Norm Wilke is proud of his girls.
“It’s a hobby,” said Norm, who is 75 years old.
He keeps the Clydesdale mares in a stable near his Bargain Barn warehouse in Shiloh, Missouri.
He has raised Clydesdales for the past 17 years. Two mares, “Ruby” and “Babe”, stay at the Bargain Barn.
“Dawn” grazes near his farmhouse off Illinois 161 in Belleville. All three are pregnant and should deliver their foals in early spring. Norm plans to keep these three foals.
“I’d like to raise a few babies again.”
Most are dark brown (bay) with black manes, a white blaze on the forehead and white feet.
“They call those white stockings,” said Norm who grew up in St. Libory and has been around horses all his life.
Norm was asked about the gentle giant draft horses, famed mascots of Anheuser-Busch.
“People from Anheuser-Busch came out to look at it. The width of the white blaze was just right and so were the length of the stockings.”
Being chosen is also referred to as “making the hitch.” The foal’s father is from a Clydesdale farm in Springfield.
Norm was asked how he started raising Clydesdales and how did he drive them.
“I’ve always liked horsin’ around. When I was about 60, I thought it was time for retirement, time to try something new.
I went to an auction and got my first team of draft horses in Columbia, Missouri. They were both females and easy to train.”
Norm uses reins to guide the horses. Usually three are in a line.

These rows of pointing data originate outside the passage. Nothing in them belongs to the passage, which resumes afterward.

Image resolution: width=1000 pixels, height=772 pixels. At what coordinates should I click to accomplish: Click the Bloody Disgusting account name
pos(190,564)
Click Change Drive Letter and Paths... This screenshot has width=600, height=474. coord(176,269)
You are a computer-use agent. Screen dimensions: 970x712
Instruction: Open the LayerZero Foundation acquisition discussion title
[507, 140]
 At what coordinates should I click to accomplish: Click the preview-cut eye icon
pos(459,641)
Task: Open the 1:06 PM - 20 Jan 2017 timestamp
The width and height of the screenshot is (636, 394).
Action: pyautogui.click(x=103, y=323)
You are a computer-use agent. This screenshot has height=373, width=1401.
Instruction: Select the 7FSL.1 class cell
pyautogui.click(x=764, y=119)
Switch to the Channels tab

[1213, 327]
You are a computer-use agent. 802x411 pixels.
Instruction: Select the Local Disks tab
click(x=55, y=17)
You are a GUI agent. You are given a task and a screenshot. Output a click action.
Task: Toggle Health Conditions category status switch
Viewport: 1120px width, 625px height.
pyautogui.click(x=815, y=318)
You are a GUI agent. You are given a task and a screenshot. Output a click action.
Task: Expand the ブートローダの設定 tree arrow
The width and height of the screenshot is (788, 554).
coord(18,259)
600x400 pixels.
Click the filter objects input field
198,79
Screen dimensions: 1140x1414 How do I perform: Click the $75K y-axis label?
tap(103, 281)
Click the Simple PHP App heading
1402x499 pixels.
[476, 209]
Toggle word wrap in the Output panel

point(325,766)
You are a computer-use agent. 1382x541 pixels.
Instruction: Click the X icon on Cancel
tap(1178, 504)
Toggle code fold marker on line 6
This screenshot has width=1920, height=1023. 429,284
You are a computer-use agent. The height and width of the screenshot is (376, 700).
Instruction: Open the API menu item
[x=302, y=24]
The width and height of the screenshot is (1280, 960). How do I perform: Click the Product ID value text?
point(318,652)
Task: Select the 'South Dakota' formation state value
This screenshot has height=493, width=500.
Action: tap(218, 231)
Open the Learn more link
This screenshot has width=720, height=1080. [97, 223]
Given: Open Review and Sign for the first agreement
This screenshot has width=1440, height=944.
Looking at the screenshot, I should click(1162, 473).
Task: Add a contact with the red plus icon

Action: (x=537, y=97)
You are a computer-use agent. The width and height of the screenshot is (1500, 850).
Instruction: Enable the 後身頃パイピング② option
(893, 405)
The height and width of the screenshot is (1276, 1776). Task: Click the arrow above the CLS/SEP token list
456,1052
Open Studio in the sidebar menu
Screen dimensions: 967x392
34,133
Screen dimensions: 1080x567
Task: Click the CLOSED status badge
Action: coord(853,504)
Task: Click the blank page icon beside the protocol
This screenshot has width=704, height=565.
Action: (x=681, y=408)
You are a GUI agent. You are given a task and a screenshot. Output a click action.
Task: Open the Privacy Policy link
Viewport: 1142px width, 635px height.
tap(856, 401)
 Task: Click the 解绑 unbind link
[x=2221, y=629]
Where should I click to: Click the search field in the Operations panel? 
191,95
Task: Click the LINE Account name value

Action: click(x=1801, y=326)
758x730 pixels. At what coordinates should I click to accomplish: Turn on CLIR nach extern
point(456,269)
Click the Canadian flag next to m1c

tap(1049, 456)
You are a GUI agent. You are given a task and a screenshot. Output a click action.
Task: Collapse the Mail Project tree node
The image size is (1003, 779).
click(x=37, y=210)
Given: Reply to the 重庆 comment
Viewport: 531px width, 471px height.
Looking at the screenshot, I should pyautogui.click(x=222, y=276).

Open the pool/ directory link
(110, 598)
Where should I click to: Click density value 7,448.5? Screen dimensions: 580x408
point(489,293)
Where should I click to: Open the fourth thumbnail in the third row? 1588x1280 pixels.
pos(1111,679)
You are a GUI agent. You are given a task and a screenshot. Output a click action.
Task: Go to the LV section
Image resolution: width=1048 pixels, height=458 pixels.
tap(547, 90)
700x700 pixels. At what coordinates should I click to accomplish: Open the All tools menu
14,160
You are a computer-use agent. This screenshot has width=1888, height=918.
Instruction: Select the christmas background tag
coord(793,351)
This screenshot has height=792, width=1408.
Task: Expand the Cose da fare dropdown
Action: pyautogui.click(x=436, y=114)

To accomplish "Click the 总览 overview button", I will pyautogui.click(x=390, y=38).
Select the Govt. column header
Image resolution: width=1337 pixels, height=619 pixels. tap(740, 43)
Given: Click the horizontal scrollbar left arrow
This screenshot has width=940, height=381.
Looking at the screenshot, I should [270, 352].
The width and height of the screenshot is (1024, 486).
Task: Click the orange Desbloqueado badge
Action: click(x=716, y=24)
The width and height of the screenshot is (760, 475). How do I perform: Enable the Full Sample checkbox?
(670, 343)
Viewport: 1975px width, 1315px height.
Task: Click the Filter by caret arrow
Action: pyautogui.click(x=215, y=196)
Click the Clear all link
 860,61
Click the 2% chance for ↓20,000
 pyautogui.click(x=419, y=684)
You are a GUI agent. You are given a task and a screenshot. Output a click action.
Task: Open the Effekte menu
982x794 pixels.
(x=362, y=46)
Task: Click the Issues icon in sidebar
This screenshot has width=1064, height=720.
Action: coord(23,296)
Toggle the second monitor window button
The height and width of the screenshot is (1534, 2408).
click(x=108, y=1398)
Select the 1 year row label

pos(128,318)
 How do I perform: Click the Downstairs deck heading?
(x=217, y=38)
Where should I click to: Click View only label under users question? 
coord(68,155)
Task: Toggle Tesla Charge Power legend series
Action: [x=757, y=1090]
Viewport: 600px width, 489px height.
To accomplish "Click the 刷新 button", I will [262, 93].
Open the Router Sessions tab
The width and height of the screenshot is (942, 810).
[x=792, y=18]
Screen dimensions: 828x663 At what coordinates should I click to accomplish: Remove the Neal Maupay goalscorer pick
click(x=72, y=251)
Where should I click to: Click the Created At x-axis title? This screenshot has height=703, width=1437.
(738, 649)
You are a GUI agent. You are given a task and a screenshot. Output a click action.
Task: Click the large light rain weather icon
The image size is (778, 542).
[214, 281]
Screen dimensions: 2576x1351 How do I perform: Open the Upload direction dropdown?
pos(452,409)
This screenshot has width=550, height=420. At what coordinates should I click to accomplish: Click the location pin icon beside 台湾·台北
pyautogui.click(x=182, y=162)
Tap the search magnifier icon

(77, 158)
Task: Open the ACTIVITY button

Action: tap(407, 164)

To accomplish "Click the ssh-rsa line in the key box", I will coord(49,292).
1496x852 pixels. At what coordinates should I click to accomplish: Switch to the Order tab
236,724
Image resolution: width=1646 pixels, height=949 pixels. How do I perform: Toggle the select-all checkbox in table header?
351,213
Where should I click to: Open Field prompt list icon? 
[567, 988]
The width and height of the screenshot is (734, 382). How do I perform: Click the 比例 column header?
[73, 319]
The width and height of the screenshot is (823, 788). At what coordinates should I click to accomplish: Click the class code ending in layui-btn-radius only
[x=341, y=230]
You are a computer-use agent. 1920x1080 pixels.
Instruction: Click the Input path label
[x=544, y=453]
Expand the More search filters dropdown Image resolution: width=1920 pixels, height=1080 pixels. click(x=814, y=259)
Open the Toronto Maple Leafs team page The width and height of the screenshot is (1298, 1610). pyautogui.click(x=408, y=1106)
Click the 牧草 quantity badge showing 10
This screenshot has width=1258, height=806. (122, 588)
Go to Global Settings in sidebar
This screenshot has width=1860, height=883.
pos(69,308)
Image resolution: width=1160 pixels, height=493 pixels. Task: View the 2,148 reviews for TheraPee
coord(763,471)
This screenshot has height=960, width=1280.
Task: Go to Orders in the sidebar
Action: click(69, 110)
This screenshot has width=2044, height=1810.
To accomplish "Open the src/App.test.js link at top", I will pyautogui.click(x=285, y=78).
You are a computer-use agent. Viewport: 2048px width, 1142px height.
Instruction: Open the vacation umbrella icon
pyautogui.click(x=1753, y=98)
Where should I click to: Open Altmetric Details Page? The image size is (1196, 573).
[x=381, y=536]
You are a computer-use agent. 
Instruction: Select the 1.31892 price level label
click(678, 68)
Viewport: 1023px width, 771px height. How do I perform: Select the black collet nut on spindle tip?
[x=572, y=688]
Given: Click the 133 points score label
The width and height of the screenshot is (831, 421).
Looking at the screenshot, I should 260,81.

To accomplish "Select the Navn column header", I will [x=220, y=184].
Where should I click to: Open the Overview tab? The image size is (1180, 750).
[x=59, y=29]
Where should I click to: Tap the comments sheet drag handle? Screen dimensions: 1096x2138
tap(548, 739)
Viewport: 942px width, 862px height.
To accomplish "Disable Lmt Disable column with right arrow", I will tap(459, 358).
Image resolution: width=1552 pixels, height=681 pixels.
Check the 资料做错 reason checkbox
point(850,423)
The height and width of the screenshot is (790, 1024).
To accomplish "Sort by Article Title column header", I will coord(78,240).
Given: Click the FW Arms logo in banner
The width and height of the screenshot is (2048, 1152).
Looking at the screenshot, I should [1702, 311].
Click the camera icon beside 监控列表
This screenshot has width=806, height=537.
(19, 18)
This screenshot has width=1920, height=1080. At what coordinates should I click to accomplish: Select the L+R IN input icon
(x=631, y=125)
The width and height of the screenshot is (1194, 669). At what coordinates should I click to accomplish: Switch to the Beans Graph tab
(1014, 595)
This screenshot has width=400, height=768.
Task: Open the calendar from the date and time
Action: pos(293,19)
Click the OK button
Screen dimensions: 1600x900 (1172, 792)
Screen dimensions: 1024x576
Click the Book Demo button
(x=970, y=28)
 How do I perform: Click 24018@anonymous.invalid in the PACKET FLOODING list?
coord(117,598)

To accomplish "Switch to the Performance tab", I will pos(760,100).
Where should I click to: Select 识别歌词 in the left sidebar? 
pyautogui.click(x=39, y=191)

The middle horse has to be adaptable, able to turn by side-stepping, “To be good, they have to be ground-stompers and pick up their feet and hold themselves up and look proud.”
He drives them in local parades, most recently Mascoutah’s homecoming.
The reporter continued to ask Norm about his his pride and joy … his Clydesdales.
Do you have a favorite horse?
“”Dawn” had a foal this spring that qualified to make the team of Clydesdales at Anheuser-Busch.”
How much do they eat?
“They each eat a gallon and a half of grain a day and go through two-thirds of a bale of hay a day,” said Norm. “I have to keep the trough full because they can drink three to four gallons at a time.”
How big are Clydesdales at birth and how long do they usually live?
“Babies are about 3 feet tall at birth and weigh 125 pounds. Adult Clydesdales are 6 feet tall at the shoulder and usually weigh between 1,600 and 2,200 pounds. Most Clydesdales live to 20-25 years of age.
“Most of the babies are born late at night. I stay up with them, but if I leave for awhile, that’s usually when they have them.”
When can people visit the horses?
“They can come by anytime we’re open,” said Norm. Sometimes people come by after we’re closed but the horses are still out.” Visitors may pet them but are not allowed to feed them.
Norm is proud to still be enjoying the Clydesdales.
He plans to continue, regardless of his age.